Publié par le 16 avril 2018 dans Chroniques, Incontournables, Notre sélection, Toutes les chroniques

(RCA, 13 avril 1973)

Vous voulez une histoire triste ? Et bien voilà, Aladdin Sane n’est pas reconnu à sa juste valeur. Même s’il arbore la pochette la plus iconique de la carrière de Bowie, il se retrouve en plein milieu des tops 10 qui ont été réalisés sur la carrière de l’artiste depuis sa mort, il ne figure pas dans les listes des 172 albums que vous devez écouter dans votre vie sous peine de vous payer la honte, il est même considéré par beaucoup comme moins bon que Hunky Dory et Low. Low, putain!

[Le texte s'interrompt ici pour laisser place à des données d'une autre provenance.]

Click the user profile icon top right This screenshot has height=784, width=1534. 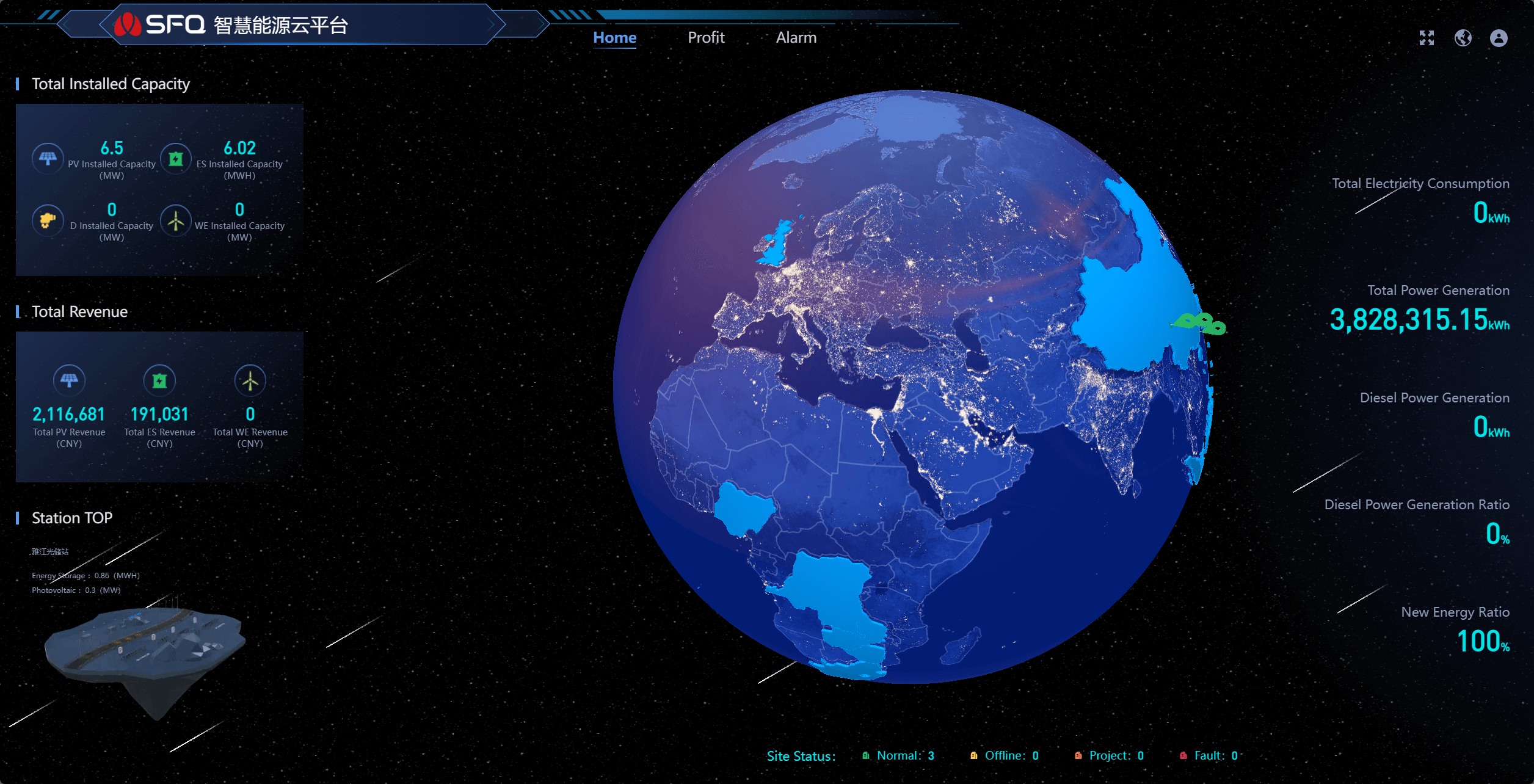click(1498, 38)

Et tout ça, c’est parce qu’Aladdin Sane est l’album Panic Room* par excellence. Vous imaginez, passer après Ziggy Stardust ? Difficile de faire aussi bien ! Pourtant, le disque commence presque où le précédent s’était arrêté, avec un “Watch That Man” au rythme rock’n roll endiablé qui n’est pas sans évoquer “Suffragette City”, avec un mixage un peu plus brut et un saxo en rab, et nous offre de fabuleuses perles pailletées (la reprise de “Let’s Spend The Night Together”, qui tient la dragée haute à l’originale, ou “Cracked Actor” et son harmonica diabolique, un des meilleurs morceaux de Bowie).

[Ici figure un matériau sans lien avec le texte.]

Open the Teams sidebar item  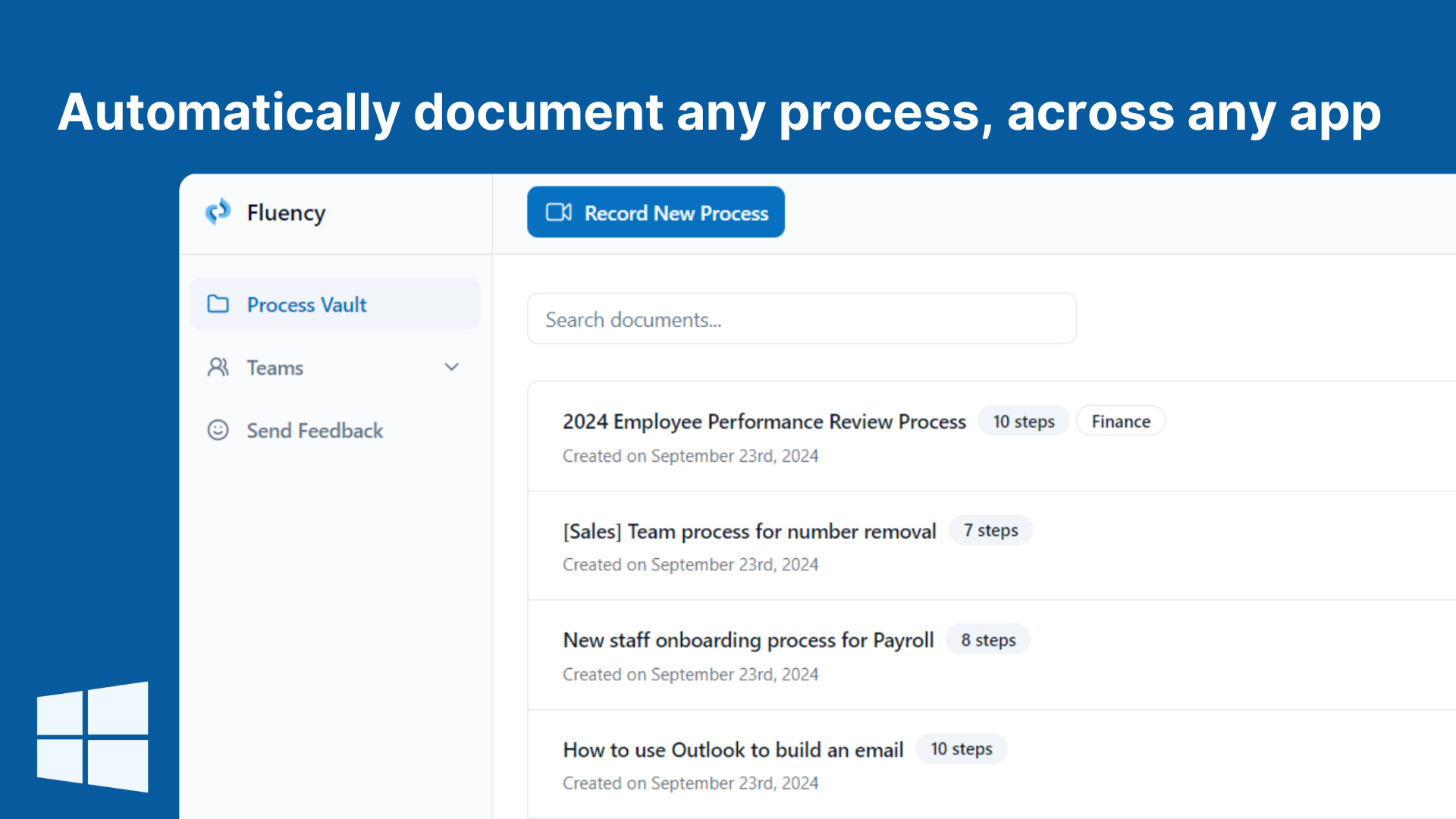point(275,368)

Peut-être, alors, le manque de reconnaissance serait-il dû au fait qu’Aladdin Sane serait un Ziggy Stardust bis ? Là non plus, ce n’est pas le cas. Le morceau titre est une petite bizarrerie pop incluant un solo de piano free jazz, “Panic In Detroit” est en quelque sorte la version rock d’une samba en jungle beat (ça parait très arty à vomir sur le papier, mais c’est irrésistiblement dansant dans les faits), “Drive-In Saturday” reprend des éléments du doo-wop pour un résultat qui donne envie de reprendre en choeur “Doo-doo-wah” à chaque couplet, “The Prettiest Star” s’inspire d’une danse grecque traditionnelle en y ajoutant une touche glam, bref David Bowie est inspiré, inventif, et le résultat souvent à la hauteur ; seule cette dernière offre surtout un moment pour aller pisser, mais le moment parfait pour aller pisser ! Ce ne sont donc pas les morceaux, la plupart sont à tomber avec des mélodies de haut niveau. Écoutez donc la poignante “Time” pour vous en convaincre !

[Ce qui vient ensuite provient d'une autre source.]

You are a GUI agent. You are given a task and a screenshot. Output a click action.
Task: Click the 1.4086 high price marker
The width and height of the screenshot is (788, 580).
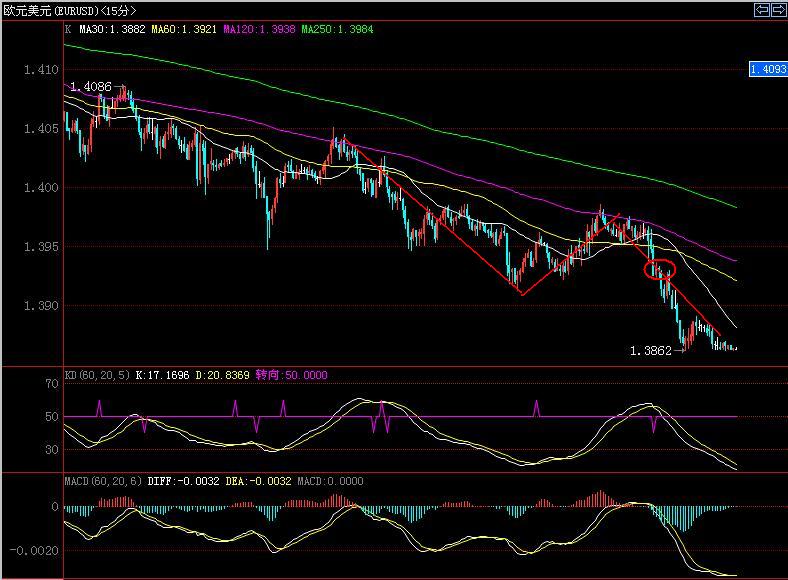91,87
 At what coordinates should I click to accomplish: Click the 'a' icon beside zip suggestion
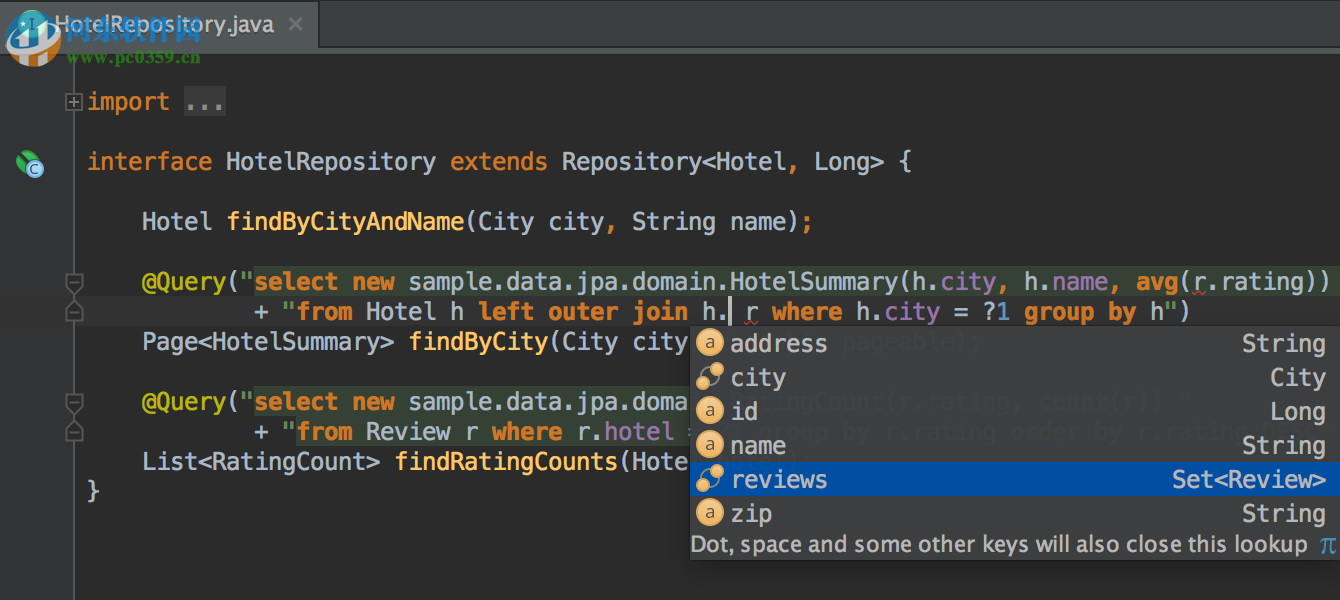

Alors est-ce le concept ? L’artiste étant reconnu pour son univers, un disque qui se contenterait de reprendre la thématique et l’univers de ses années glam serait alors moins intéressant que d’autres ? Là encore, je ne pense pas. Car si Aladdin Sane est dans l’inconscient collectif rattaché à Ziggy pour son côté glam (et sûrement le visuel de sa pochette), il ne s’agit pas ici d’une variation sur le thème du rock’n roll et de la rock star, mais d’un portrait de l’Amérique par un musicien qu’elle repousse autant qu’elle fascine. Musicalement, cela se traduit par une réappropriation à la moulinette anglaise de Bowie des standards de la musique américaine. Le tout avec une forte influence des Rolling Stones, qui ont pillé les grands classiques du blues étatsuniens pour faire du rock anglais… Je ne sais pas ce qu’il vous faut de plus en matière de touchage de nouille.

Bref, Aladdin Sane a tout du grand album de Bowie, et c’est normal, c’est un grand album de Bowie. Son meilleur ou le meilleur après Ziggy Stardust selon le pied dont on se sera levé le matin. C’est une merveille. C’est un chef-d’œuvre. Et le meilleur cadeau que vous pourrez vous faire pour ses 45 ans, c’est de le réécouter. Vous voyez, pour une histoire triste, ça finit bien !

Blackcondorguy

*Album Panic Room : album faisant suite à l’œuvre majeure d’un artiste et éclipsé par le succès du précédent alors qu’il est tout à fait correct, voire très bon. De Panic Room, film de David Fincher qui a suivi Fight Club.